Single40'S diary

「40過ぎて独身で」と言ってる間にはや還暦のブログ

コカイン・ナイト

「コカイン・ナイト」J・G・バラード

バラードと言えば、「結晶世界」「燃える世界」「沈んだ世界」の「世界3部作」で有名な思弁小説の大家である。もっとも、単に「主流小説をSFスタイルで書いただけ。主流小説の世界では、この程度の小説は高い評価をされない」という批判もかなりあった(SFサイドから)。
現在のバラードは、むしろその主流小説家から高い評価を得ている書き手となっている。

主人公は、あるリゾート地にやってくる。それは、弟が、放火の疑いで裁判を受けることになったからである。ある邸宅でパーティ中に火事になり、5人も焼け死んだという。なぜ、そんなことになったのか?
ところが、調べていくうちに、火災が放火によることは疑えないが、弟が放火したとはどうも思えないことがわかった。動機もないし、彼が放火した証拠すらない。ところが、弟本人は、自分が犯人だと認める供述を行っているという。
主人公は、このリゾート地で放火事件の調査を進めるが、そこで見たのは犯罪の数々であった。窃盗、違法ポルノ、売春、レイプ、暴力、麻薬。ところが、住民は、なぜか被害届を警察に出さず、自警団が組織されていて治安は問題ないことになっている。
調査の過程で、弟と仲の良かった元プロテニスプレイヤーの男が浮かび上がる。
この男が、すべての犯罪を(直接ではなくとも)引き起こす犯人だったのである。
その狙いは何故か?
彼は語る。「リゾート地で暮らすこの住民達は、全く生の時間を生きていないのだ。私は、それを取り返す運動を行っているのだ。。。」
そして、主人公は、このテニスプレイヤーの男に感化されて、新しいリゾート地を「生き返らせる」プロジェクトに参加することになる。
最後のパーティの夜、すべてが明らかになって。。。

サスペンスと思弁小説の融合であり、なかなか面白く読めるのではないだろうか?
ただ、私は思うのだが、人生がだいたい事件や刺激に満ちていなければならぬ、というのは、ある種の偏った価値観ではなかろうか。
人間の一生で、そう毎日劇的な事件がおきるわけではない。他人から見れば、とるに足らぬつまらないことの方が多いものだ。たとえば、結婚なんて、本人にとっては大事件だろうが、世間一般でみれば事件ではない。客観的にみれば、多くの人の人生は平凡であって、その中で一つ一つの出来事を、本人が大事に生きていればそれで良いのではないか。
刺激がなく、TVだけを眺めて、財産があって、何もなすべきこともなく、ただリゾートで余生を過ごす。単に平穏な余生。
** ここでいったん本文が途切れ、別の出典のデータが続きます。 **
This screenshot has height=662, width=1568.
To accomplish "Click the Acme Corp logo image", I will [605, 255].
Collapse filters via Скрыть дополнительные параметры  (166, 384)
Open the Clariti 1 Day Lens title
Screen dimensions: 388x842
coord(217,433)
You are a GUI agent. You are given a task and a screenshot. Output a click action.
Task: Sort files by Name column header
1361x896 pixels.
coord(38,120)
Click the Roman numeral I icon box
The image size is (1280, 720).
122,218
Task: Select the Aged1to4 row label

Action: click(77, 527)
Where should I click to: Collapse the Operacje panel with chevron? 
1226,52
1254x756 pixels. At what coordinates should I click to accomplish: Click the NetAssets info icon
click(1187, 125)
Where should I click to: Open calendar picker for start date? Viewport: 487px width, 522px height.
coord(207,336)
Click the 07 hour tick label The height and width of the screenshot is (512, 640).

それは、そういう生き方であるだけだ、と思う。
刺激ある人生を、そう素晴らしいとも思わないのである。

さて、評価は☆とする。
思弁小説とサスペンスの融合、という狙いは見事にあたっていると思う。
だから、小説としては悪くない。

ただ、私にはバラードを読む時代は、もう過ぎたのかもしれない。